**Assigned task:** Pictures must not appear in the copy. Set down exactly the line with "This screenshot has height=682, width=1024." and each line after it through the end of the data below.

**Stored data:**
□ □ □ □

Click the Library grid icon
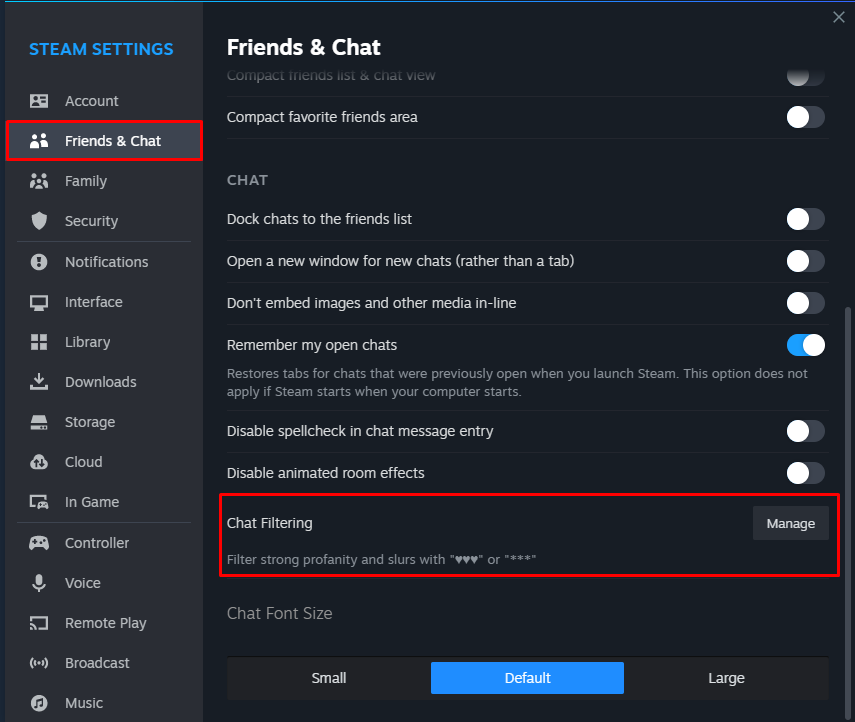Image resolution: width=855 pixels, height=722 pixels. pos(39,342)

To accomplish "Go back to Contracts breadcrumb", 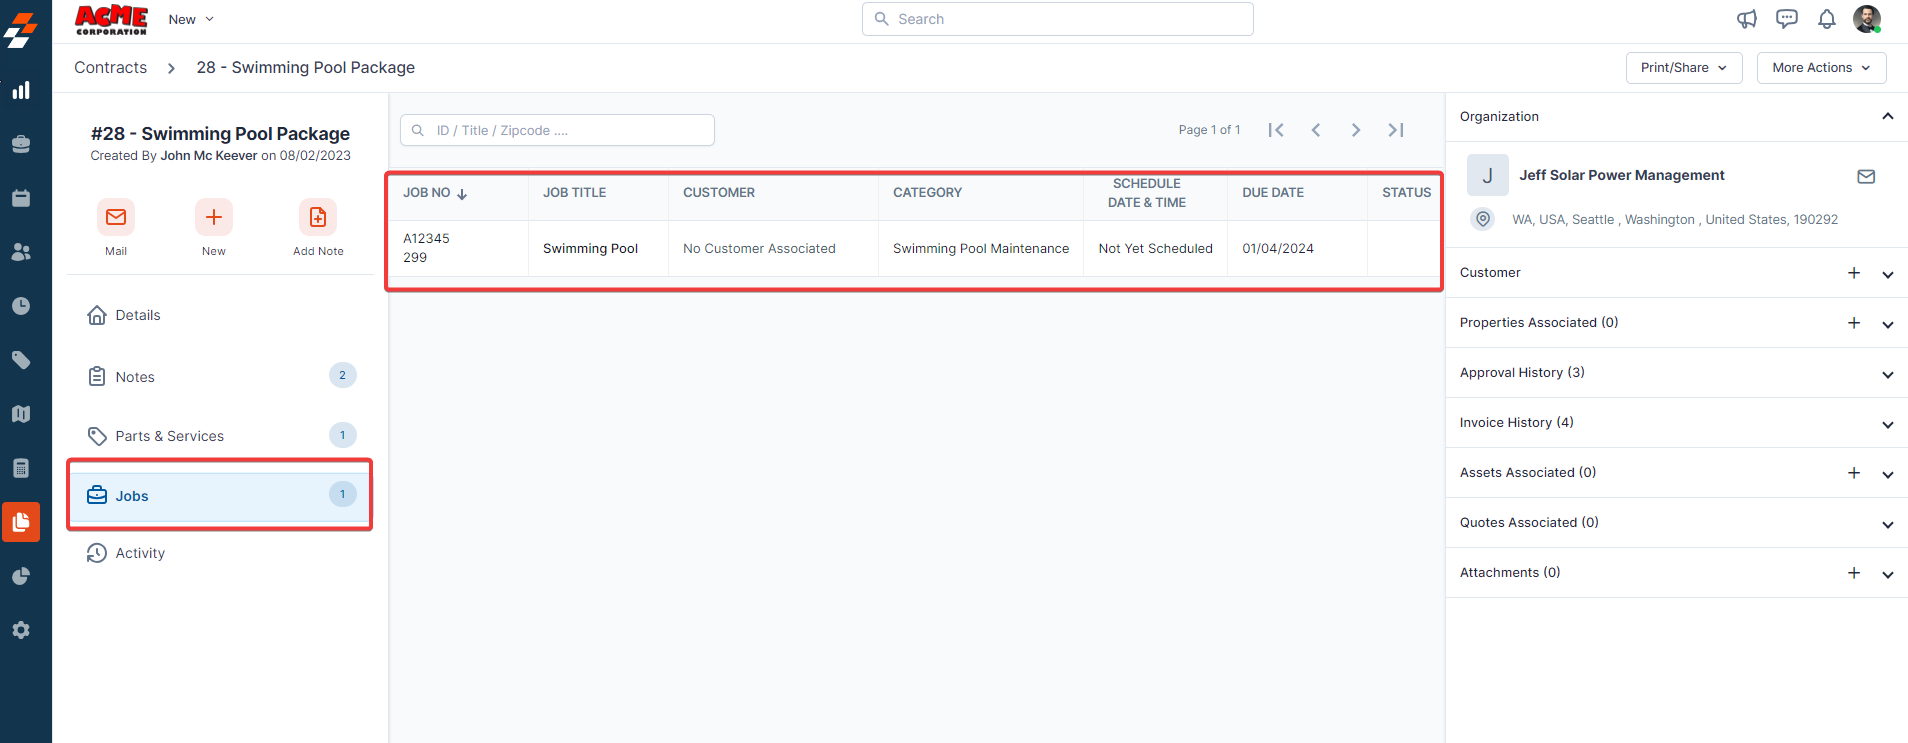I will pos(110,68).
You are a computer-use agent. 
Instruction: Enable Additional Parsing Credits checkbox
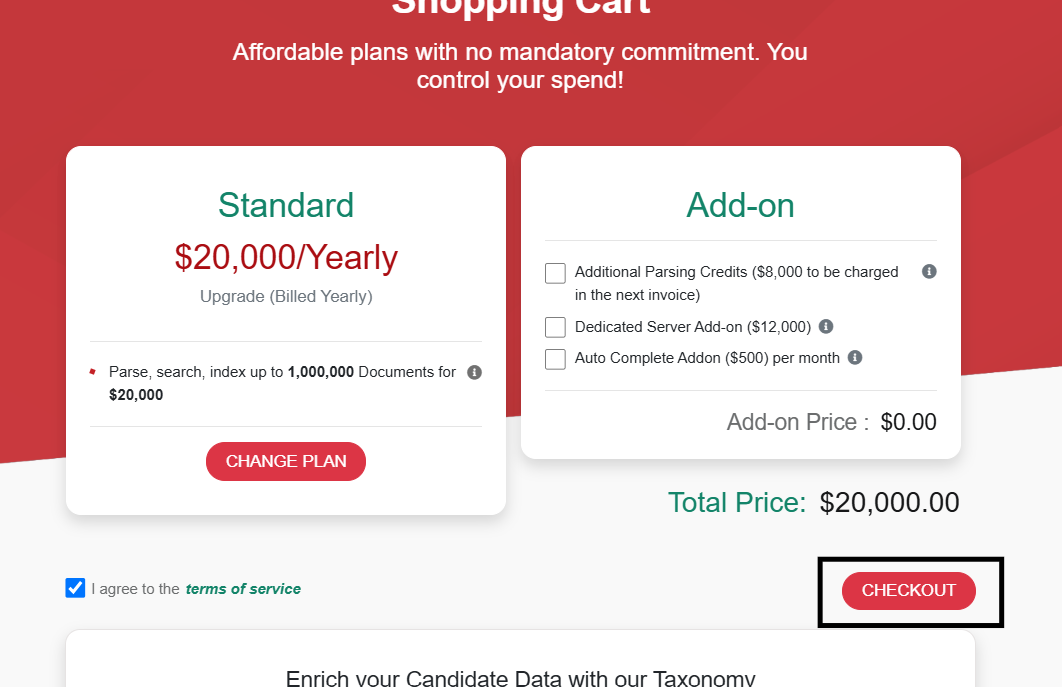[555, 273]
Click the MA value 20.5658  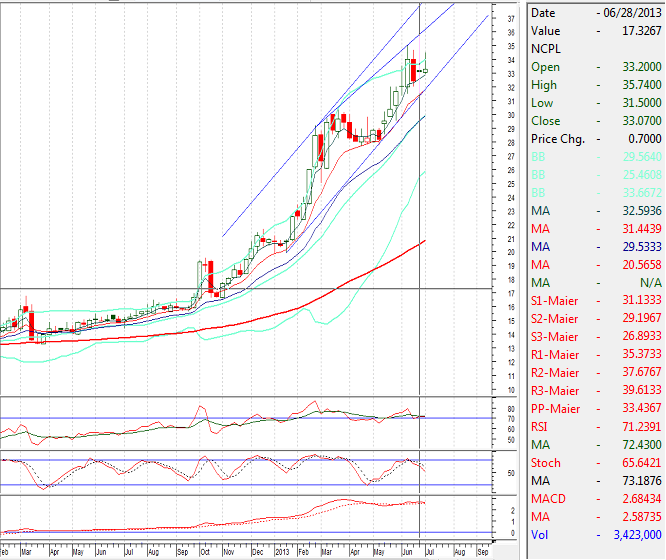[631, 265]
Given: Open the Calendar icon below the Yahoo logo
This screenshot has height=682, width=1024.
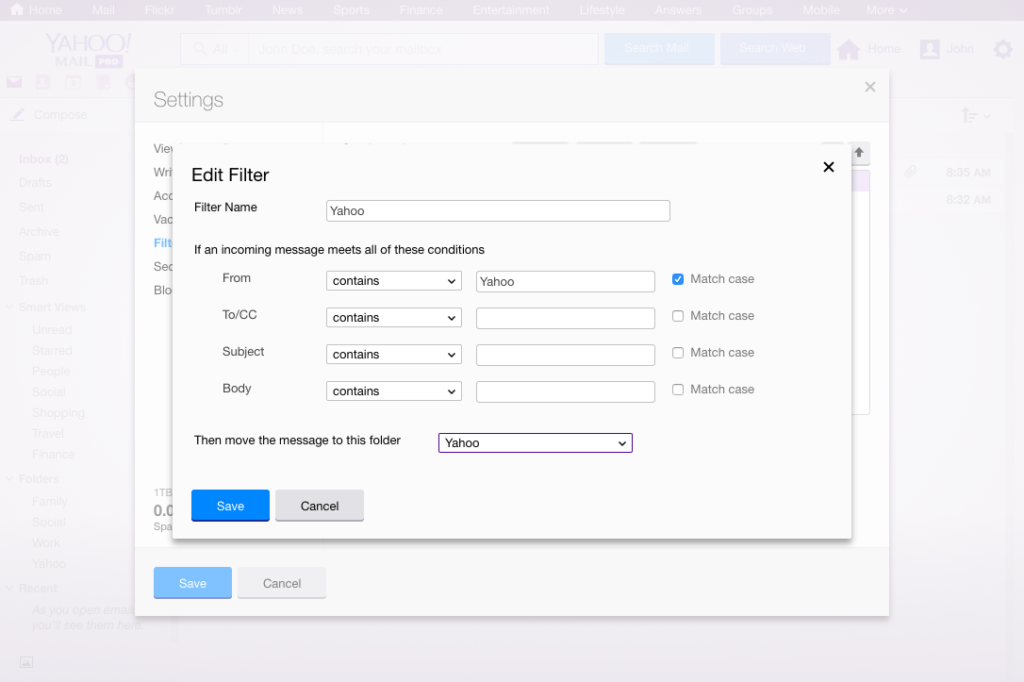Looking at the screenshot, I should (73, 83).
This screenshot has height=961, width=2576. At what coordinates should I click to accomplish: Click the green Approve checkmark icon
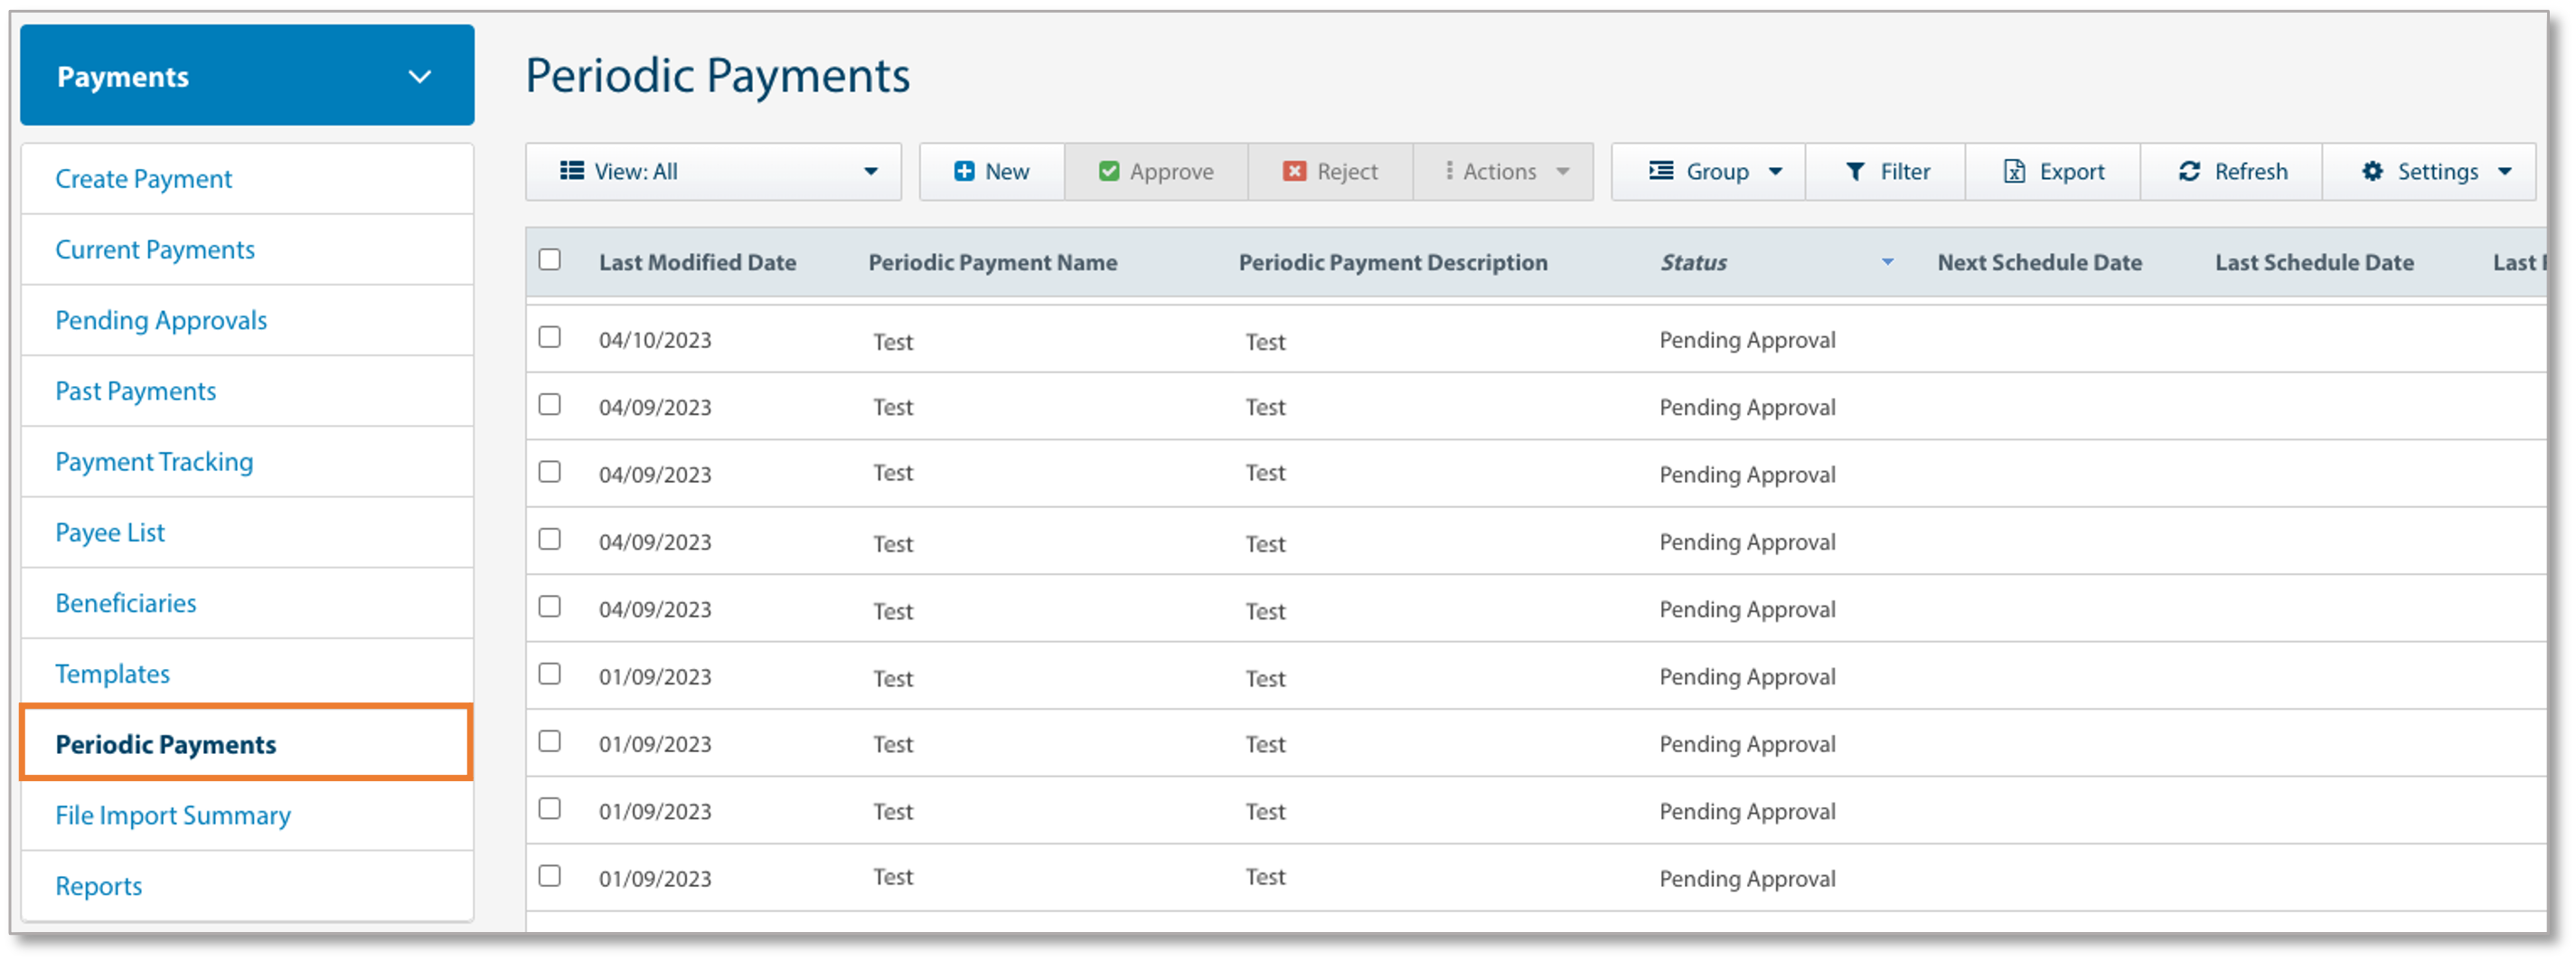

□ □ □ □

**Answer for the task:**
This screenshot has height=682, width=1024.
Looking at the screenshot, I should (73, 83).
This screenshot has height=961, width=2576. At what coordinates should I click to accomplish: Click the green Approve checkmark icon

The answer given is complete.